UC San Diego Health Notifies Patients About Vendor Data Collection Issue

On March 16, UC San Diego Health notified patients of a vendor data collection issue. UC San Diego Health’s vendor, Solv Health, used analytics tools without authorization on the scheduling websites for the organization’s Urgent Care and Express Care clinics. Solv Health’s analytics tools captured and transmitted information to its third-party service providers.

The notice says that “Solv Health hosted and managed UC San Diego Health’s scheduling websites for our Express Care and Urgent Care locations. Our Urgent Care is located in La Jolla at 8910 Villa La Jolla Drive, and our Express Care locations include:

• Downtown San Diego - 203 West F St.
• Encinitas - 1505 Encinitas Blvd.
• Eastlake/Chula Vista - 2295 Otay Lakes Road, Suite 110
• Pacific Highlands Ranch - 6030 Village Way, Suite 200
• Rancho Bernardo - 16950 Via Tazon”

Further, “For those who used the scheduling website, between September 13 and December 22, 2022, to book appointments for in-person or video visits at our Express Care or Urgent Care locations, the analytics tools may have captured the following information: first and last name, date of birth, email address, IP address, third-party cookies, reason for visit, and insurance type (e.g., PPO, HMO, Other).”

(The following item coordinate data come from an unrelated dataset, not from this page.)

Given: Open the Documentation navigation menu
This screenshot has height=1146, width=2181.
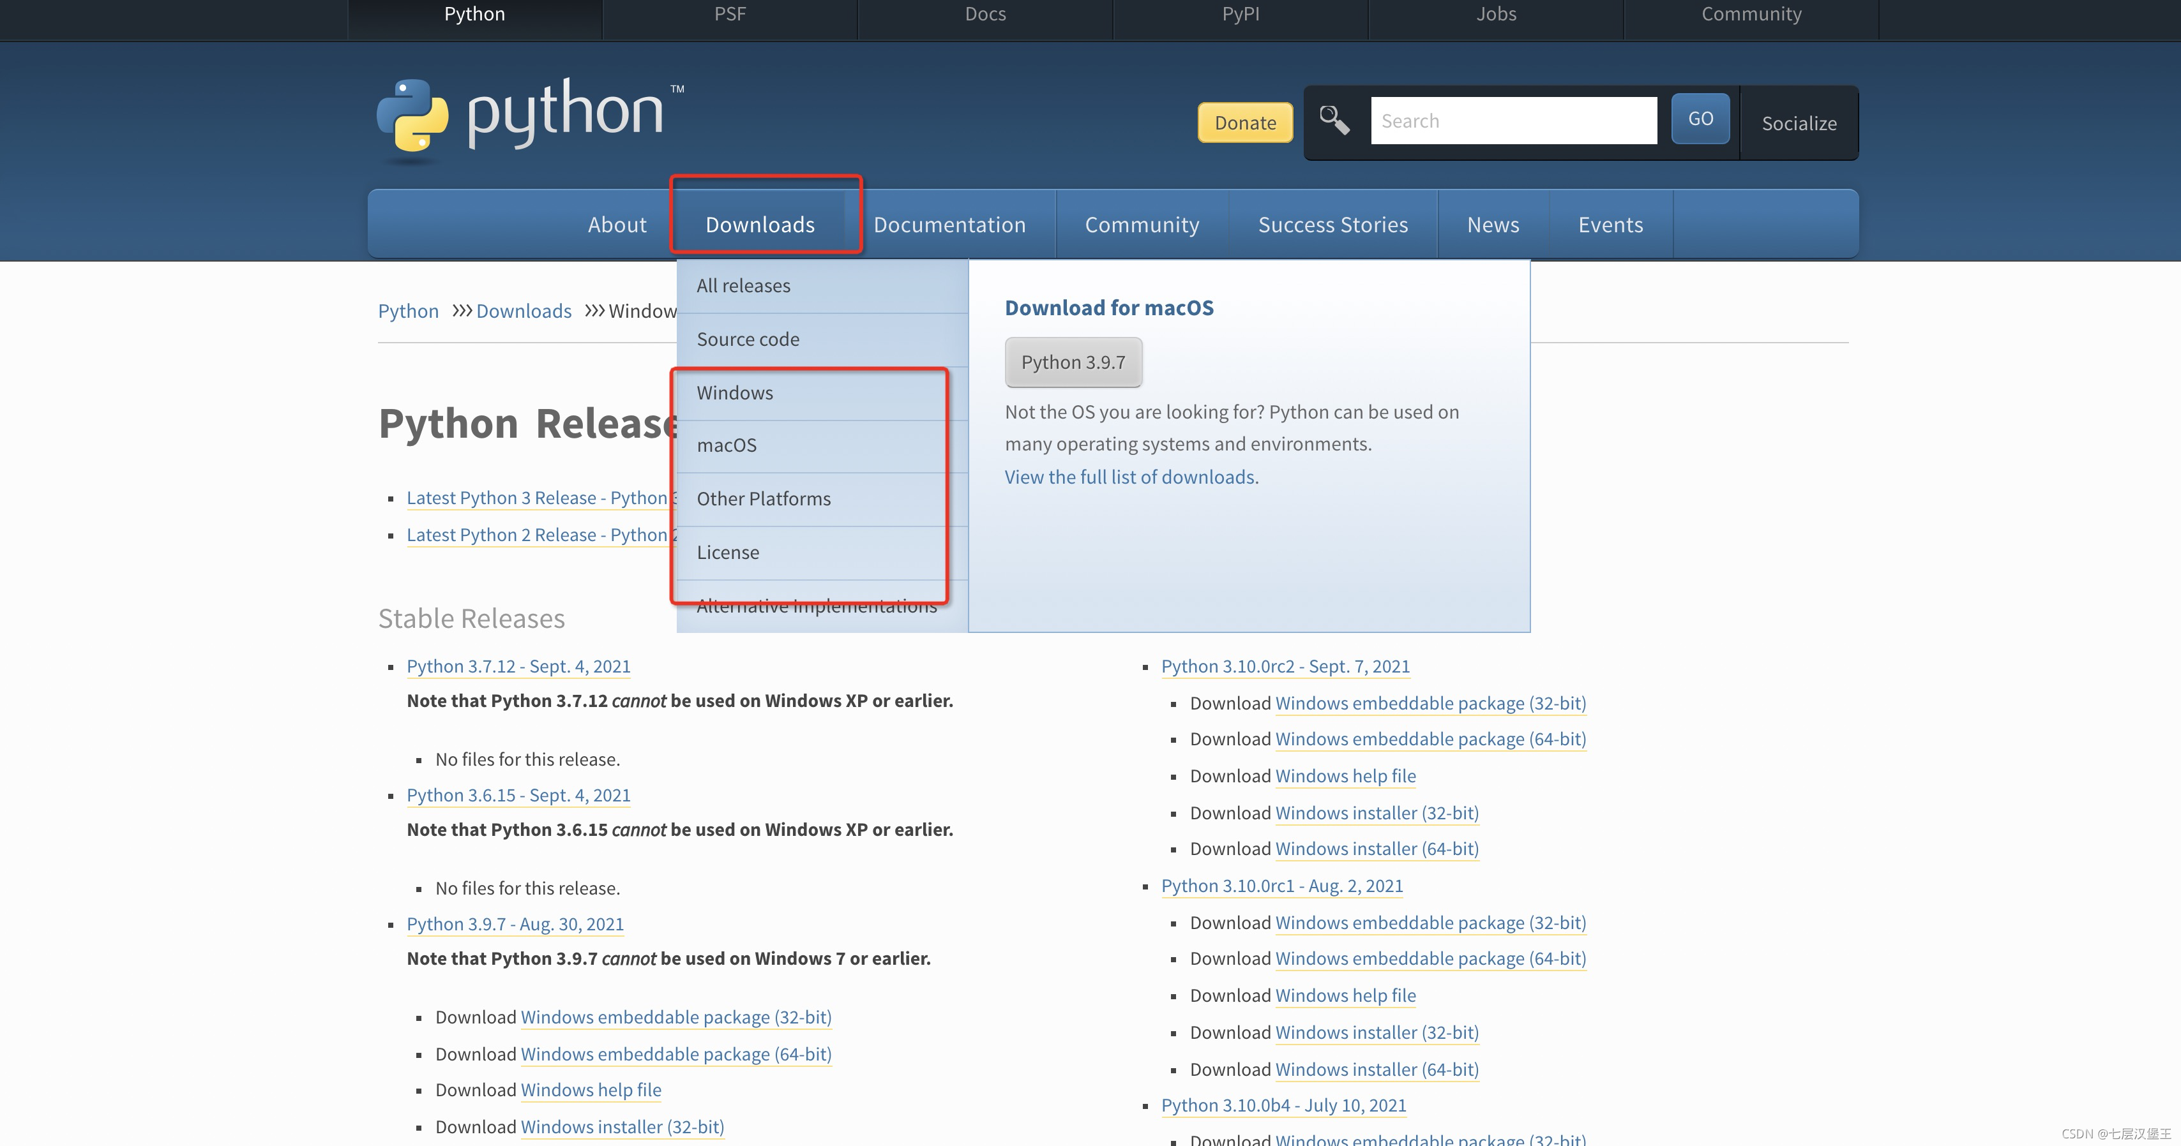Looking at the screenshot, I should [949, 224].
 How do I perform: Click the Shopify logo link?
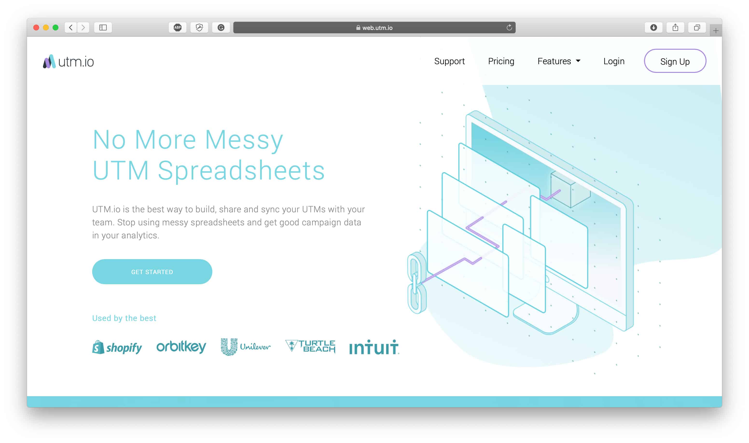116,347
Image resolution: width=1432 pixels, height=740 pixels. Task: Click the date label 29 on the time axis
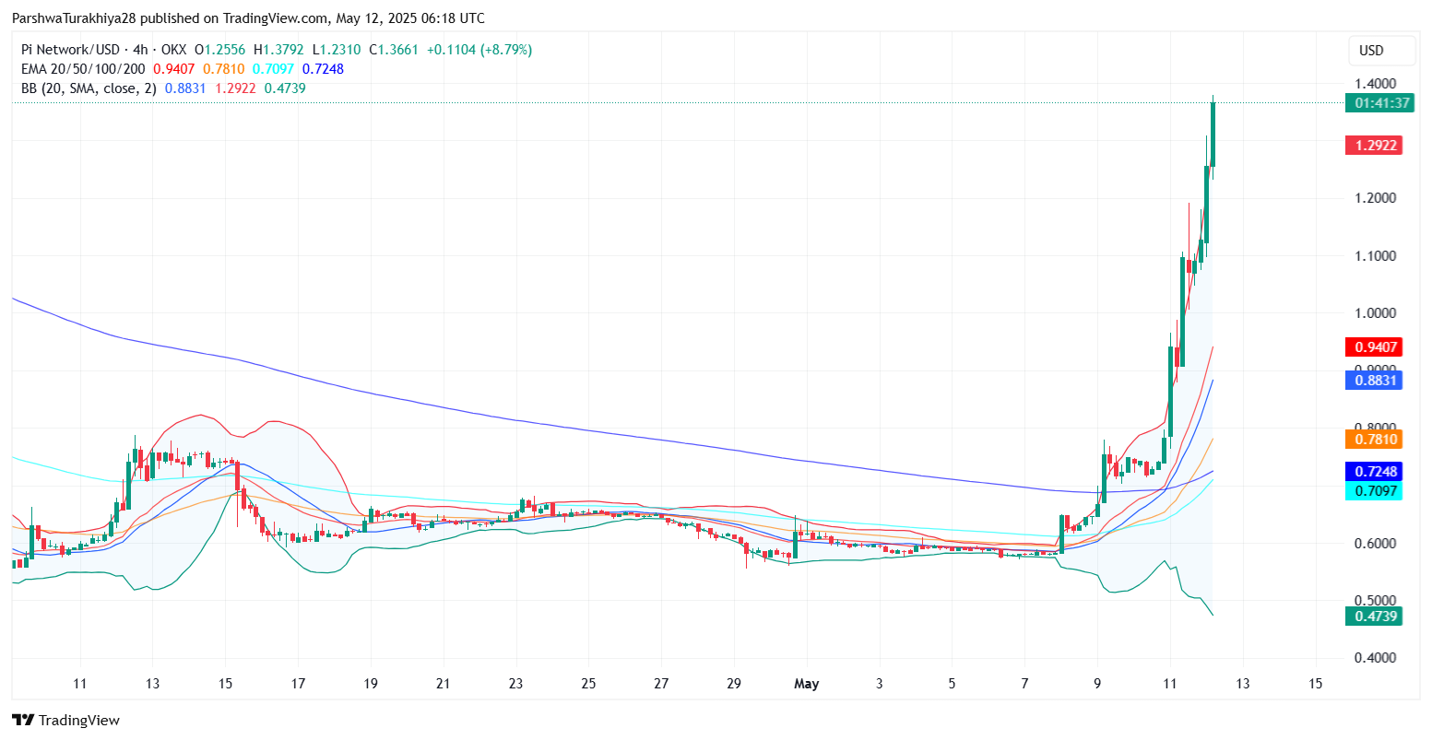734,684
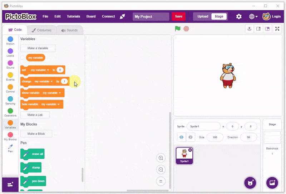Click the green flag to run

[x=178, y=29]
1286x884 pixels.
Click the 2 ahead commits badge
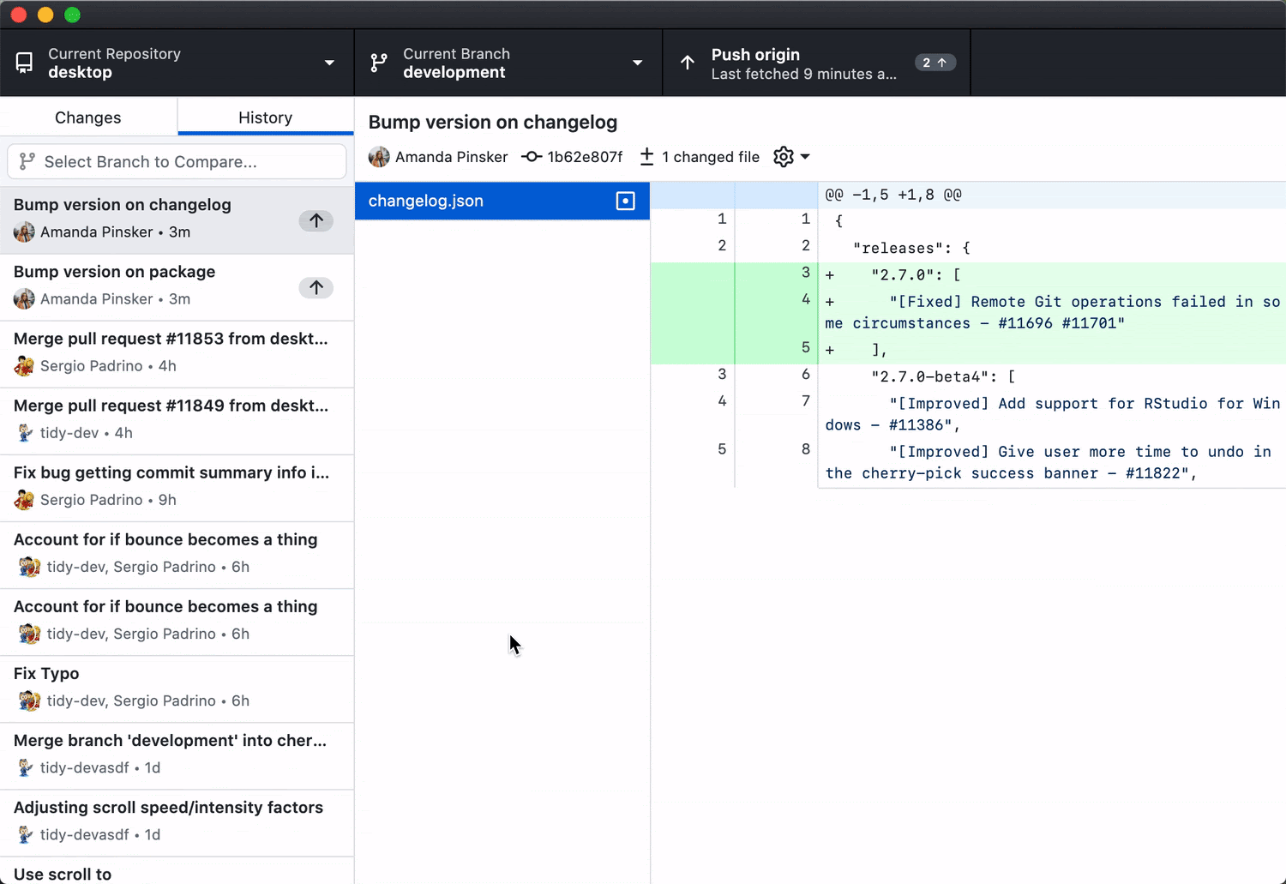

The notice says that the analytics tools did not collect Social Security numbers, medical record numbers, financial account numbers, or debit/credit card information. The scheduling websites are not part of UC San Diego Health’s electronic health record systems or MyUCSDChart—no information stored in MyUCSDChart was affected by Solv Health’s use of analytics tools.

UC San Diego Health is notifying individuals whose data may have been impacted. The organization says that letters will be mailed on March 20, 2023 to patients with addresses on file.

The notice adds that “In order to protect patient information, UC San Diego Health has taken the following measures:

• Directed Solv Health to remove the analytics tools from the scheduling websites immediately upon our initial discovery of the issue in late December.
• Worked with Solv Health to investigate the issue and identify individuals whose data may have been impacted.
• Transitioned to a new online scheduling tool for our Express Care and Urgent Care Locations.
• Enhanced our vendor assessment and management procedures.
• Notified the U.S. Department of Health and Human Services and applicable California State regulatory agencies of this incident.
• Notified the local media to ensure that all impacted individuals are aware of the breach.”

UC San Diego Health has established a dedicated call center, supported by Experian, to answer questions.